> [Directions] Resume the account of protesters disrupting a meeting held in defense of the Venezuelan revolution, continuing it from its last sentence.

> [Text section]

On several occasions they tried to interrupt the speaker, but the real nature of their ideas and intentions was revealed as soon as the question and answer part of the meeting started. They stood up in unison, put on scarves covering their faces and started to shout at the rest of the meeting, while very aggressively filming everyone present with their cell phones and GoPro cameras.

During the meeting they couldn’t keep quiet while other people were expressing their views and constantly interrupted other speakers, despite the fact that they were allowed to have their say. Despite one of them protesting they were not racists, they shouted racist abuse at a Bolivian comrade who spoke as well as taking exception to a Colombian comrade who also spoke in defence of the revolution.

Whenever they managed to make a point their class outlook came out very clearly. One of them complained that his father’s coffee factory had gone bankrupt because of the government price controls which didn’t allow them to make a profit and “create lots of jobs”. Another criticised the Venezuelan government’s social housing program which has built and delivered 1.6 million homes, because the people who had gotten them “didn’t own the homes”.

> [Record set]
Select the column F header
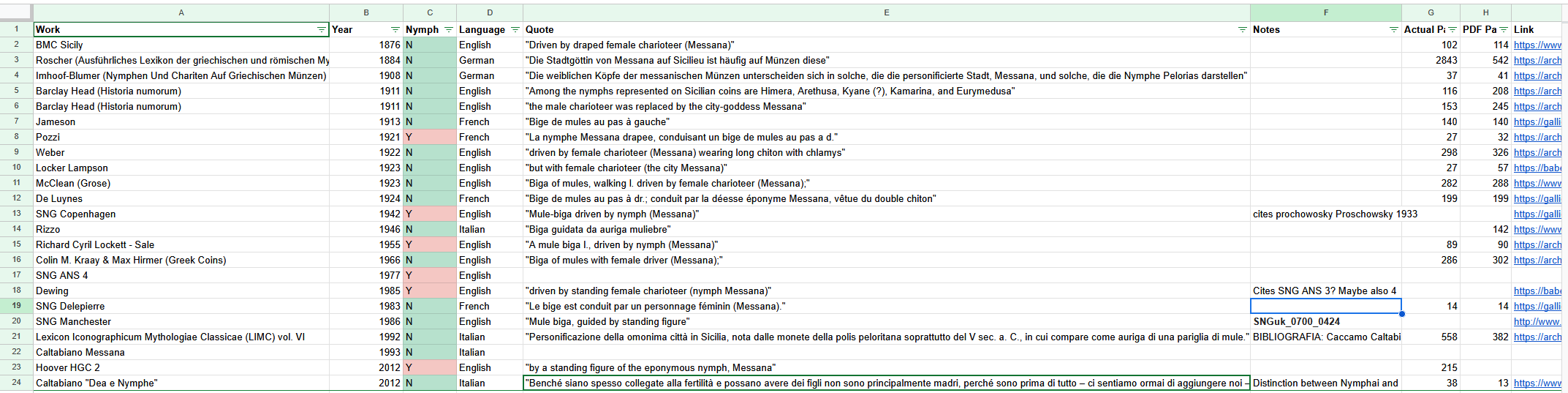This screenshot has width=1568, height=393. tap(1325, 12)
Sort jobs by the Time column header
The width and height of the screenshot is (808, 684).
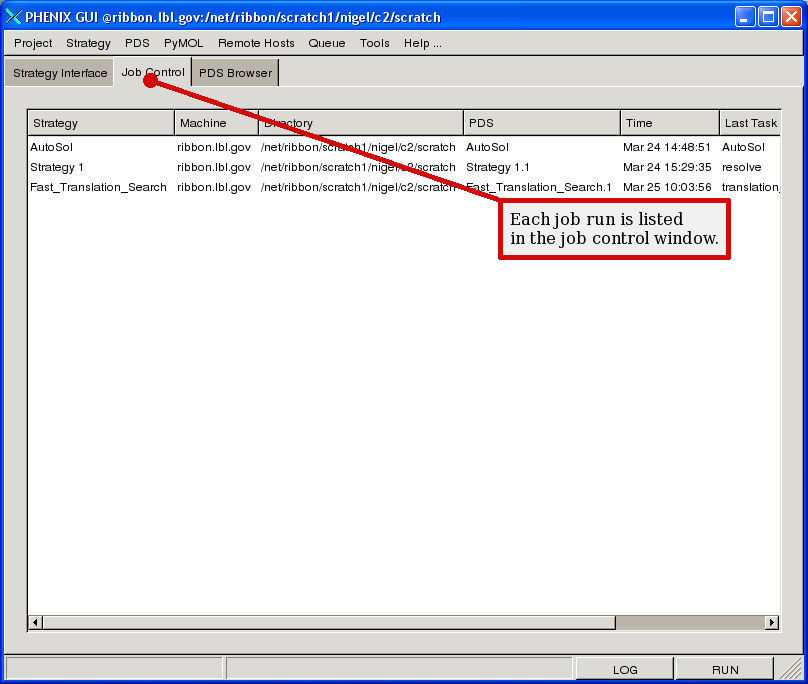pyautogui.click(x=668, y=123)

...

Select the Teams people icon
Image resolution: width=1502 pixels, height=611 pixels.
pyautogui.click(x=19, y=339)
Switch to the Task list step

...

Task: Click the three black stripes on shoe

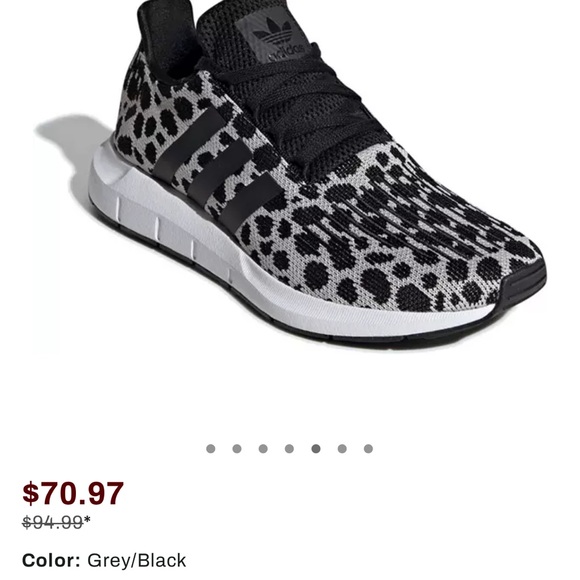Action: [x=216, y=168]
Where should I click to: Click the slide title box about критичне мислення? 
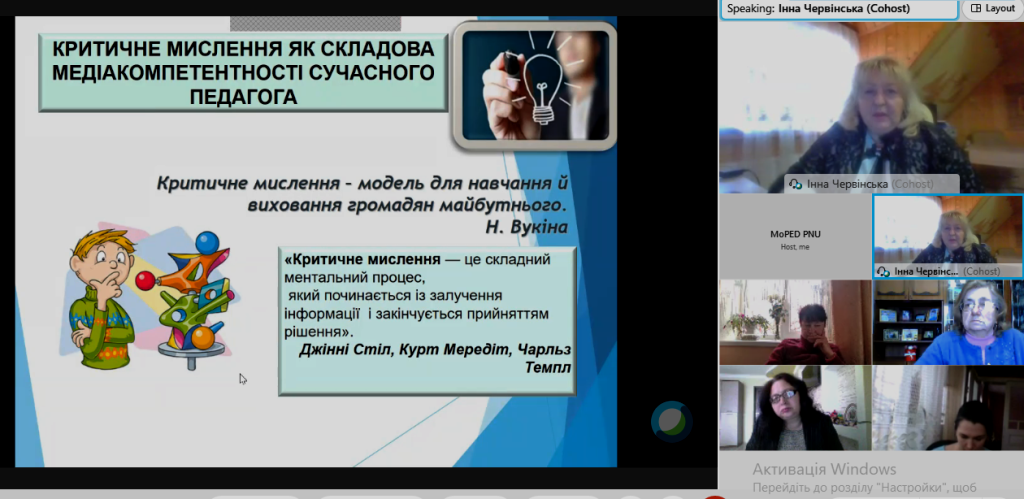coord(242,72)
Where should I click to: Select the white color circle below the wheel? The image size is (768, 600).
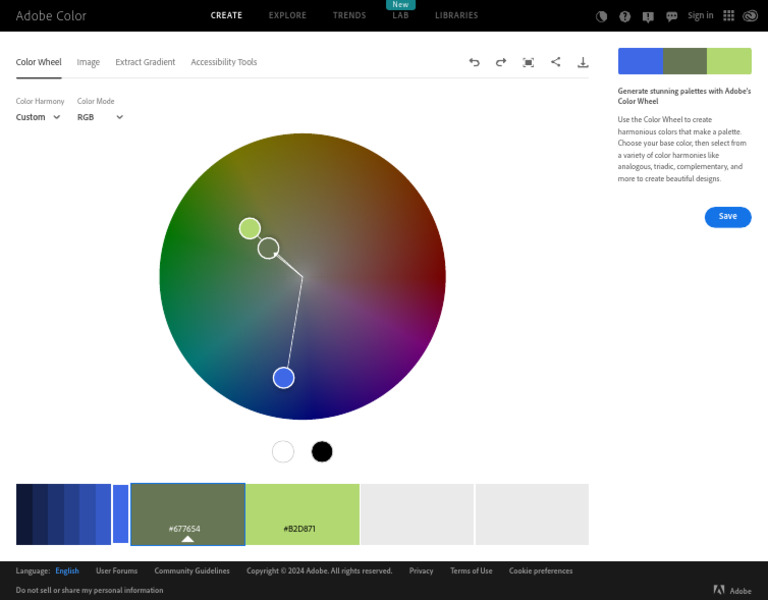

> [Your response]
One of the points they stressed was “we are Venezuelans, you are not” and “there are no chavista Venezuelans in the room”. First of all, it is neither easy nor cheap to emigrate to the UK from Venezuela, something which is only possible for people with a certain amount of money at their disposal. That tells you something about the class divide between the opposition and the revolutionaries in Venezuela. However, there were a number of Venezuelan chavistas in the room, but they chose not to speak in the face of the threatening attitude of the opposition supporters. Given the current climate of violence and threats against supporters of the Bolivarian revolution, they were sensible not to identify themselves.

At the end of the meeting, instead of listening to the speaker attempt to reply the points made during the discussion, again they disrupted the proceedings, shouting, standing up, shoving their cameras into people's’ faces and left the room proffering various threats as well as allegations that we had been “paid to tell lies”.

HoVMay2017 7One of the oppositionists most vocal in his threats when leaving the room was C. Javier Rodriguez Rondon, who lives in Brighton and Hove, and had already threatened violence before the meeting (“who knows anything about these rats, so I can beat them up myself”).

What became clear to anyone who attended the meeting was that these people did not come to the meeting just to tell “their truth” or to engage in a debate. Their intention was clearly to disrupt the meeting and prevent anyone else from expressing their points of view. What they clearly revealed was the undemocratic and reactionary nature of the Venezuelan opposition.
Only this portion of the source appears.